21st Century Requirements Engineering: A Pragmatic Guide to Best Practices

Erik Simmons, Intel Corporation

Requirements engineering is a core discipline to product development, whether an organization is large or small; involved in market-driven products, IT development, or contractual work; or using traditional or agile methods. There is no shortage of books, papers and courses on requirements, but what really works, and where to start?

In this session, we’ll examine some of the core questions that govern how much detail is enough, which areas need it, and when to provide it – regardless of what software life cycle you are using. In addition, we will cover some of the practices that have proven most useful across projects of all types.

So, if you are confused about “agile requirements”, can’t find the right balance of detail level vs. cost and deadlines in your requirements work, or just want to see some broadly useful practices that you can start using immediately, stop by for the discussion.

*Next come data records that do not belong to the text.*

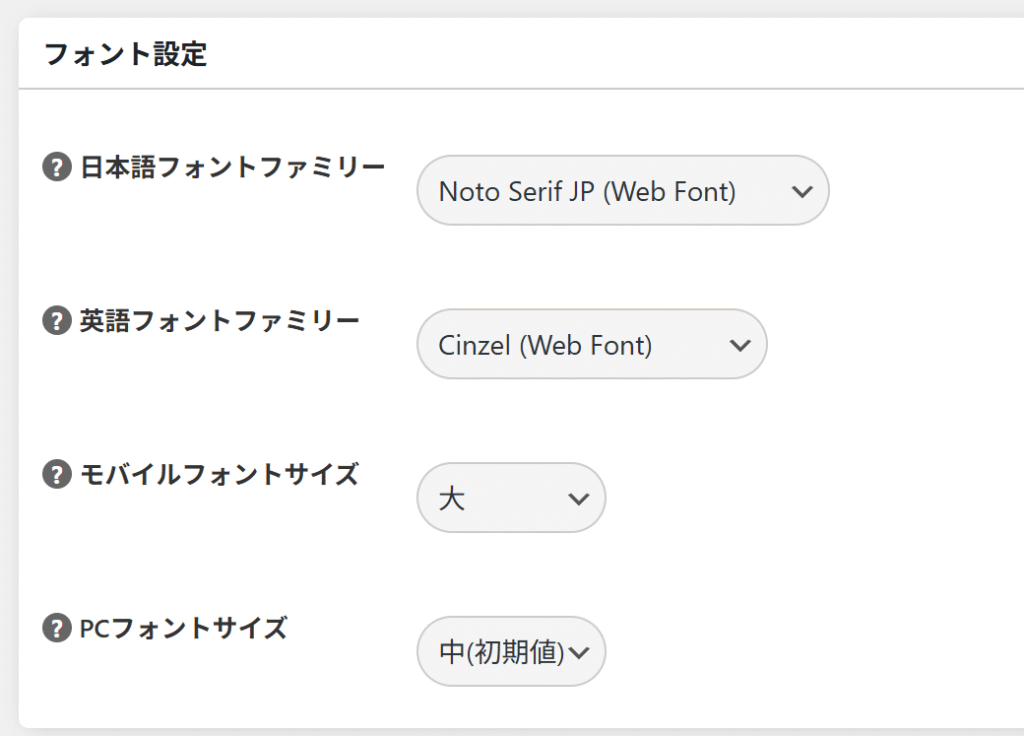This screenshot has height=736, width=1024.
Task: Click chevron arrow of Noto Serif JP select
Action: point(801,191)
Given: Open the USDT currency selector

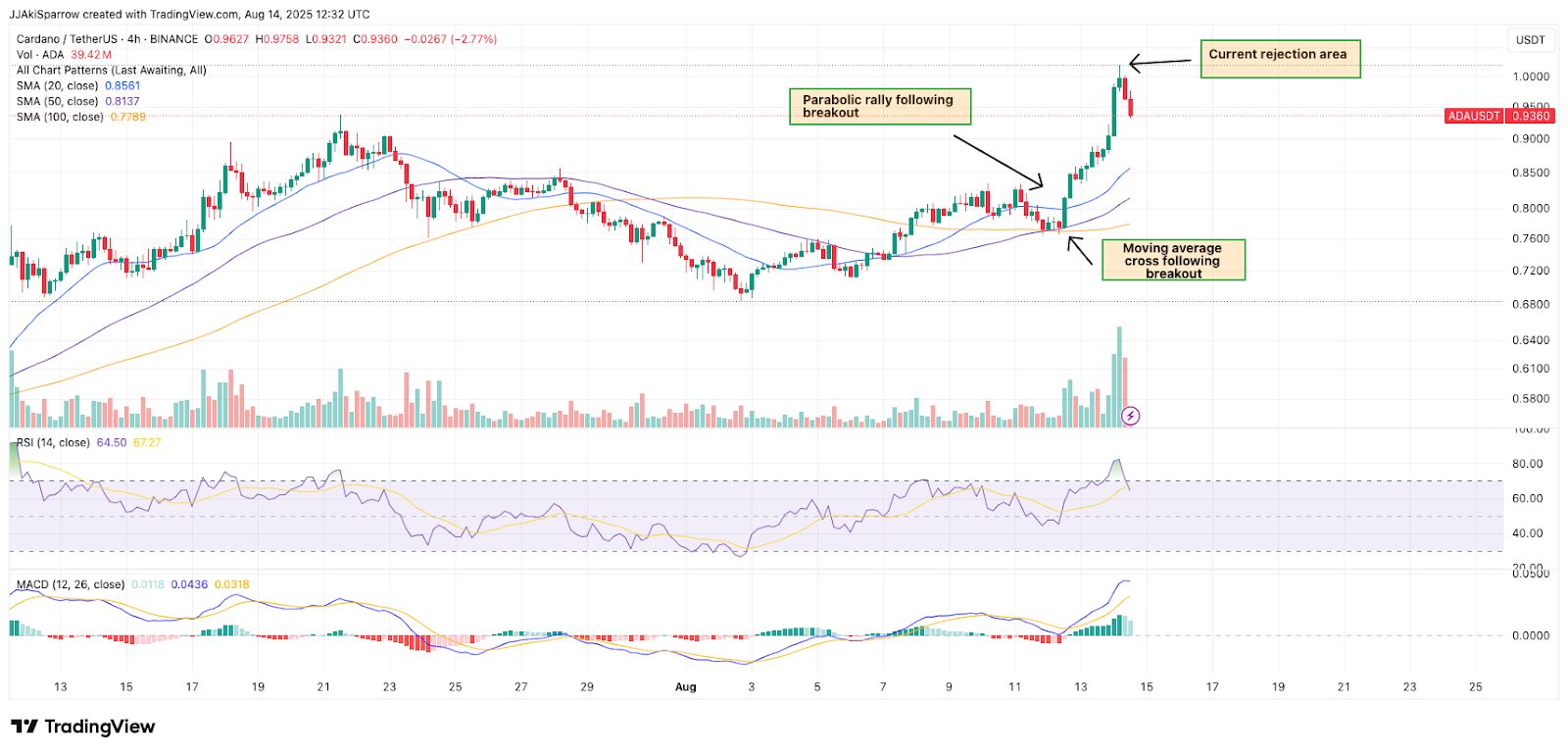Looking at the screenshot, I should [x=1530, y=40].
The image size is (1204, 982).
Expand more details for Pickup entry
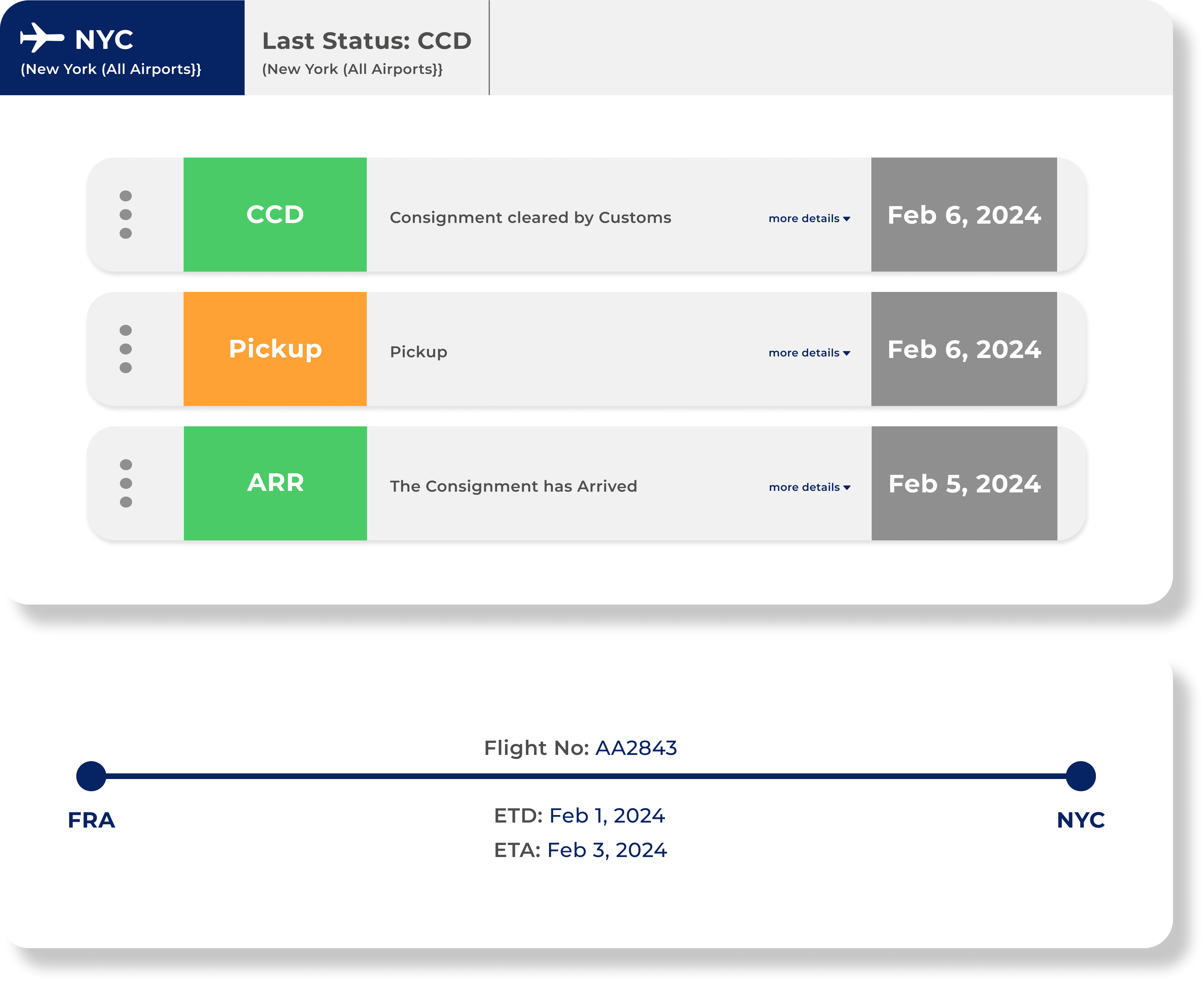click(809, 353)
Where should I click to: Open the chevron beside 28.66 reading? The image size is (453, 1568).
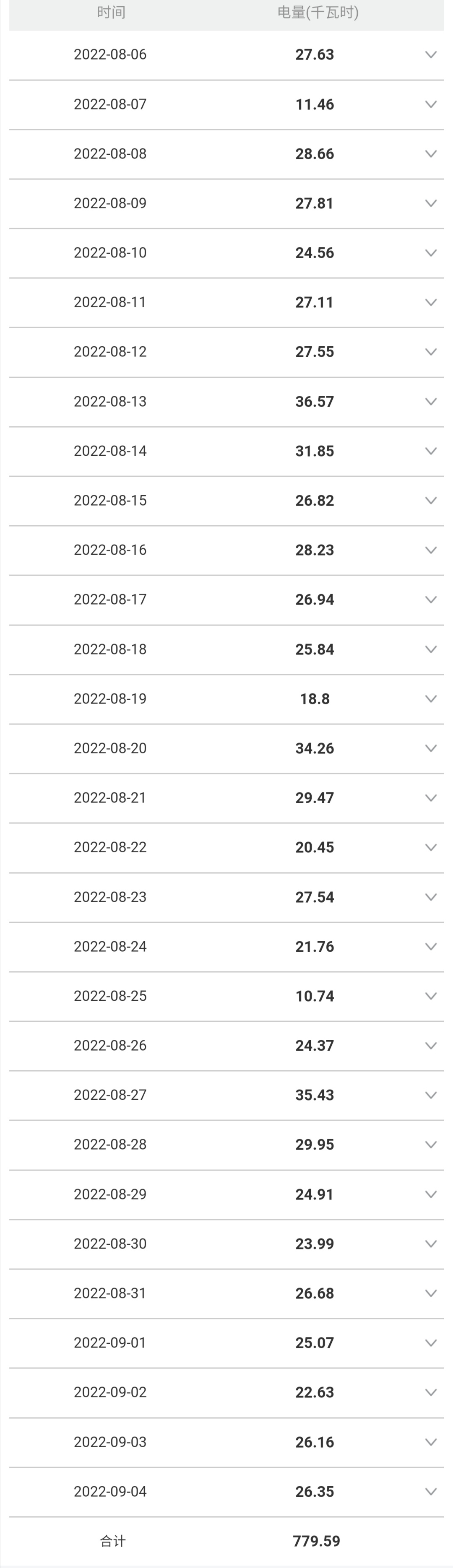(x=430, y=154)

Erik Simmons works in the Corporate Platform Office at Intel Corporation, where he is responsible for creation, implementation, and evolution of requirements engineering practices and supports other corporate platform and product initiatives. Erik’s professional interests include software development, decision making, heuristics, development life cycles, systems engineering, risk, and requirements engineering. He has made invited conference appearances in New Zealand, Australia, England, Belgium, France, Germany, Switzerland, Finland, Canada, and the US. Erik holds a Masters degree in mathematical modeling and a Bachelors degree in applied mathematics from Humboldt State University, and was appointed to the Clinical Faculty of Oregon Health Sciences University in 1991.